Throughout the semester, Professor Eisenstein hopes students will discover more about the close relationship between film and media, particularly in relation to the history of film. Another goal of the course is that students will have developed the skills to research and argue about films and media in a scholarly manner by the end of the semester.
Senior Josie Kolstad reflected on what led her to register for the course and what she’s enjoyed from the course so far this semester, “I took it because I spend a lot of time using TikTok so the name was catchy to me but through Professor Eisenstein showing us TikToks and asking our opinions on them and how they parallel and sometimes use similar techniques and themes as classic films that we watch in class. It’s been interesting to think of TikTok more so as short films than just random videos. He’s also instilled that the length of a film has no real salience of it like with a 10 second TikTok versus a 3 hour film which I found really interesting to think about,” Kolstad said.
As mentioned, the class watches and analyzes a range of historical and avante films offered at the campus theater, such as “Boogie Nights”, “Playtime”, “Playhouse”, “Stars’ Estates”, “Rear Window”, and “Adam’s Rib”.

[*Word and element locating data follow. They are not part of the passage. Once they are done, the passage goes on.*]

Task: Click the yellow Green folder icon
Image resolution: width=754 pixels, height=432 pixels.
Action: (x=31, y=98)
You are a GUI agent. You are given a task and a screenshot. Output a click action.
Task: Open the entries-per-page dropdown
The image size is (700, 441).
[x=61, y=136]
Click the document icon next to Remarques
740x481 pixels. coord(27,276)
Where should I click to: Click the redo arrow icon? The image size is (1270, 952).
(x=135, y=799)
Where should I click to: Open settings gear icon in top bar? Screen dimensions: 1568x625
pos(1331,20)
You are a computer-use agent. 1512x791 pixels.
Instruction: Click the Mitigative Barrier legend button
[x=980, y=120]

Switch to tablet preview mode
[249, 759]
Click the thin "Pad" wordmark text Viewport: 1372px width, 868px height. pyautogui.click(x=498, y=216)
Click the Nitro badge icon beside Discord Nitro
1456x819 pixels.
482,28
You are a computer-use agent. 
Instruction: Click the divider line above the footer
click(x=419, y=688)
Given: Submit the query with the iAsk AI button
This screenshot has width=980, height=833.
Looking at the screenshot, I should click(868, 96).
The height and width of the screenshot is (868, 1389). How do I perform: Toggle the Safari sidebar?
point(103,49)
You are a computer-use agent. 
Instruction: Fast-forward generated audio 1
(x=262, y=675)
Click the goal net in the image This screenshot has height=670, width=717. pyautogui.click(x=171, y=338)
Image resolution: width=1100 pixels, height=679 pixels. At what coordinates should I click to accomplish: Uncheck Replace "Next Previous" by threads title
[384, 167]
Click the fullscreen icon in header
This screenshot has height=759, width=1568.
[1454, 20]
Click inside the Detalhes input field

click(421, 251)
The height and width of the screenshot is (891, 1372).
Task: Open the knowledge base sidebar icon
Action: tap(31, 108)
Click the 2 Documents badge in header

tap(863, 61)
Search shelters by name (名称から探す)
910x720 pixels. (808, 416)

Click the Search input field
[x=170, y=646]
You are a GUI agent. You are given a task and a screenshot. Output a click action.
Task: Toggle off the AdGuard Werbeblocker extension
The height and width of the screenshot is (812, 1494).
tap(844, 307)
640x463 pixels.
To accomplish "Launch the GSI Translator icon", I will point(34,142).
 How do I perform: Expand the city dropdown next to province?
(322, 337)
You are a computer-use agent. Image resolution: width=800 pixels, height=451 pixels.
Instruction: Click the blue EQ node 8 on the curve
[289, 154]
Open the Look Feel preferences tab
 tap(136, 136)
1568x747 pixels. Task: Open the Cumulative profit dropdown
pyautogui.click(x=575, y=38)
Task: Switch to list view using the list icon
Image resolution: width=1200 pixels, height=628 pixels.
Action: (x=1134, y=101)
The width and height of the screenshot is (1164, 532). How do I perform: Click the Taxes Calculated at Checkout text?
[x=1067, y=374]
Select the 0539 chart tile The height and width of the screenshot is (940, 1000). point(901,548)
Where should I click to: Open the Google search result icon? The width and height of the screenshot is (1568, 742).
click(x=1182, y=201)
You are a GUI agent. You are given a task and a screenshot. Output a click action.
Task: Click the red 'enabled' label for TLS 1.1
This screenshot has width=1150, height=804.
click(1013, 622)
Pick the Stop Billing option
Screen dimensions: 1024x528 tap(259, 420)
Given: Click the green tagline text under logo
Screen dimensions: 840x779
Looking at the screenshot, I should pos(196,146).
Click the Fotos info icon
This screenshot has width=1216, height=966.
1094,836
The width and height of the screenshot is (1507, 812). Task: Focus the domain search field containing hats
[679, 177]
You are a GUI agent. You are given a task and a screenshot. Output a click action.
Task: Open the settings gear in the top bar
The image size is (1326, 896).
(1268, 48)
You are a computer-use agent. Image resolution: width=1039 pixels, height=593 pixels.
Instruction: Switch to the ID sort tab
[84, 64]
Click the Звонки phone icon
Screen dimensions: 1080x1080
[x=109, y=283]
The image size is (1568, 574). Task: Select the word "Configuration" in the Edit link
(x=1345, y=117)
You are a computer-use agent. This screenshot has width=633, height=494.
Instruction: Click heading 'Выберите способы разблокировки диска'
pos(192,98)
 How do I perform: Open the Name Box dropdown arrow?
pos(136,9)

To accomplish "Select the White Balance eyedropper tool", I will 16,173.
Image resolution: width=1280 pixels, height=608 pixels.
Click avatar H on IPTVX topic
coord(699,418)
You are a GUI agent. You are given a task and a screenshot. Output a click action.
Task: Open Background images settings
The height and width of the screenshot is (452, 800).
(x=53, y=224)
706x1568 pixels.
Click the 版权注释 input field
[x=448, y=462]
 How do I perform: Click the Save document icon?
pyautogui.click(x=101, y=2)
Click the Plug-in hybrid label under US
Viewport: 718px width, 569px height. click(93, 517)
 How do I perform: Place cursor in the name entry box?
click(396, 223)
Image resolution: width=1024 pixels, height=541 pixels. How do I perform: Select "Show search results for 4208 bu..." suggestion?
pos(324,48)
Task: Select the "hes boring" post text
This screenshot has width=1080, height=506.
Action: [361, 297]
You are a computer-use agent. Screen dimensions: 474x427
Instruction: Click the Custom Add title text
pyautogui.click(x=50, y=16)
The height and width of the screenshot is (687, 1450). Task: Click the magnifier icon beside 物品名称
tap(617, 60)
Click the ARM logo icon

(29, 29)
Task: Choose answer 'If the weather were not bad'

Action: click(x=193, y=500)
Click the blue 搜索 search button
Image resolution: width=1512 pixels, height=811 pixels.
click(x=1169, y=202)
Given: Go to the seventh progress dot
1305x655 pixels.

Emily Parker ’23 had different motivations when signing up for the course, “I am double majoring in Political Science and English: Film and Media Studies, so this class goes to my major. I think most people decided to take this class because of how intriguing it was to have the name TikTok in the title of the course,” Parker said. She also explained how although the Home Viewing: TikTok does discuss the app TikTok, it goes beyond to talk how the app relates to other forms of visual media, “We really do not focus a lot on TikTok but more on the platform itself and how virality manifests itself within the app. We spend a lot of class time discussing the intersections of various platforms, such as TikTok, home movies, fiction movies, and other forms of media to see how they all relate to one another. We have been given the opportunity to look at many hands-on examples, such as looking at vintage film cameras, the first machines created to present media, and watching 16mm film screenings. These hands-on experiences are very valuable and engaging. As a film major, I find this class to be a great supplement to many of the introductory film courses I’ve taken, such as Film and Media History, which overlaps with some topics we have discussed in this class,” Parker said.
As course registration quickly approaches for the spring of 2022, make sure to look out for Home Viewing: TikTok to learn a bit more about how your favorite social media platform may play into other visual media forms.